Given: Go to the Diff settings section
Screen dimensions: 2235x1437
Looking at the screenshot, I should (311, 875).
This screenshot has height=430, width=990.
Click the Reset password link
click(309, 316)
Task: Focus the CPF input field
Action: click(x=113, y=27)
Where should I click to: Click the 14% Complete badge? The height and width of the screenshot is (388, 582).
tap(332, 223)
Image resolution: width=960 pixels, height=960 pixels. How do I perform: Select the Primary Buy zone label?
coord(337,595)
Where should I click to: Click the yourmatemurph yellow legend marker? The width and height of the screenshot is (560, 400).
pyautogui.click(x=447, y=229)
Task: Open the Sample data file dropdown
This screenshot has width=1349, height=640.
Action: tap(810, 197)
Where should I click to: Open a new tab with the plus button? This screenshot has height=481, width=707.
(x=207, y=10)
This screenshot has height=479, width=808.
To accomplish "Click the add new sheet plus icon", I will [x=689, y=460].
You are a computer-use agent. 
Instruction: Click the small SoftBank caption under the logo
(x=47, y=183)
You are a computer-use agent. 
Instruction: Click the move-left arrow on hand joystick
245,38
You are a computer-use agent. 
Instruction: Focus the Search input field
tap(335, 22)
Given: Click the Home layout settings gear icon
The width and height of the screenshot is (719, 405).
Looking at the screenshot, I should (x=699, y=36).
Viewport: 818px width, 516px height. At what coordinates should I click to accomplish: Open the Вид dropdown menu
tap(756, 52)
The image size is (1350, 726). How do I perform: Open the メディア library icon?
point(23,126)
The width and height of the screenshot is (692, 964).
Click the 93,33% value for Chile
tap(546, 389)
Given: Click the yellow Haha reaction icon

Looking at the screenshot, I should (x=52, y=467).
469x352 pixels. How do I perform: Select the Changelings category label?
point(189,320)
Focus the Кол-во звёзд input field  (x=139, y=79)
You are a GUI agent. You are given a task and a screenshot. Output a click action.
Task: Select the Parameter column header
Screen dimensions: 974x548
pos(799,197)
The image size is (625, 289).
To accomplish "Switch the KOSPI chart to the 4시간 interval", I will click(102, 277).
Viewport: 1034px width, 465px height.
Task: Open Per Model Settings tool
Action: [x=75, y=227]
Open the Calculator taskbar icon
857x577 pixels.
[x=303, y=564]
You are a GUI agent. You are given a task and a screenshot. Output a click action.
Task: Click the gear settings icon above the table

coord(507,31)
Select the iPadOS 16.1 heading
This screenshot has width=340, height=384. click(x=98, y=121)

=====

Output the lines of the material above as a numbered list, omitting any blank lines.

1. Given: Go to the Diff settings section
2. Screen dimensions: 2235x1437
3. Looking at the screenshot, I should (311, 875).
4. This screenshot has height=430, width=990.
5. Click the Reset password link
6. click(309, 316)
7. Task: Focus the CPF input field
8. Action: click(x=113, y=27)
9. Where should I click to: Click the 14% Complete badge? The height and width of the screenshot is (388, 582).
10. tap(332, 223)
11. Image resolution: width=960 pixels, height=960 pixels. How do I perform: Select the Primary Buy zone label?
12. coord(337,595)
13. Where should I click to: Click the yourmatemurph yellow legend marker? The width and height of the screenshot is (560, 400).
14. pyautogui.click(x=447, y=229)
15. Task: Open the Sample data file dropdown
16. This screenshot has width=1349, height=640.
17. Action: tap(810, 197)
18. Where should I click to: Open a new tab with the plus button? This screenshot has height=481, width=707.
19. (x=207, y=10)
20. This screenshot has height=479, width=808.
21. To accomplish "Click the add new sheet plus icon", I will [x=689, y=460].
22. You are a computer-use agent. 
23. Instruction: Click the small SoftBank caption under the logo
24. (x=47, y=183)
25. You are a computer-use agent. 
26. Instruction: Click the move-left arrow on hand joystick
27. 245,38
28. You are a computer-use agent. 
29. Instruction: Focus the Search input field
30. tap(335, 22)
31. Given: Click the Home layout settings gear icon
32. The width and height of the screenshot is (719, 405).
33. Looking at the screenshot, I should (x=699, y=36).
34. Viewport: 818px width, 516px height. At what coordinates should I click to accomplish: Open the Вид dropdown menu
35. tap(756, 52)
36. The image size is (1350, 726). How do I perform: Open the メディア library icon?
37. point(23,126)
38. The width and height of the screenshot is (692, 964).
39. Click the 93,33% value for Chile
40. tap(546, 389)
41. Given: Click the yellow Haha reaction icon
42. Looking at the screenshot, I should (x=52, y=467).
43. 469x352 pixels. How do I perform: Select the Changelings category label?
44. point(189,320)
45. Focus the Кол-во звёзд input field  (x=139, y=79)
46. You are a GUI agent. You are given a task and a screenshot. Output a click action.
47. Task: Select the Parameter column header
48. Screen dimensions: 974x548
49. pos(799,197)
50. The image size is (625, 289).
51. To accomplish "Switch the KOSPI chart to the 4시간 interval", I will click(102, 277).
52. Viewport: 1034px width, 465px height.
53. Task: Open Per Model Settings tool
54. Action: [x=75, y=227]
55. Open the Calculator taskbar icon
56. 857x577 pixels.
57. [x=303, y=564]
58. You are a GUI agent. You are given a task and a screenshot. Output a click action.
59. Task: Click the gear settings icon above the table
60. coord(507,31)
61. Select the iPadOS 16.1 heading
62. This screenshot has width=340, height=384. click(x=98, y=121)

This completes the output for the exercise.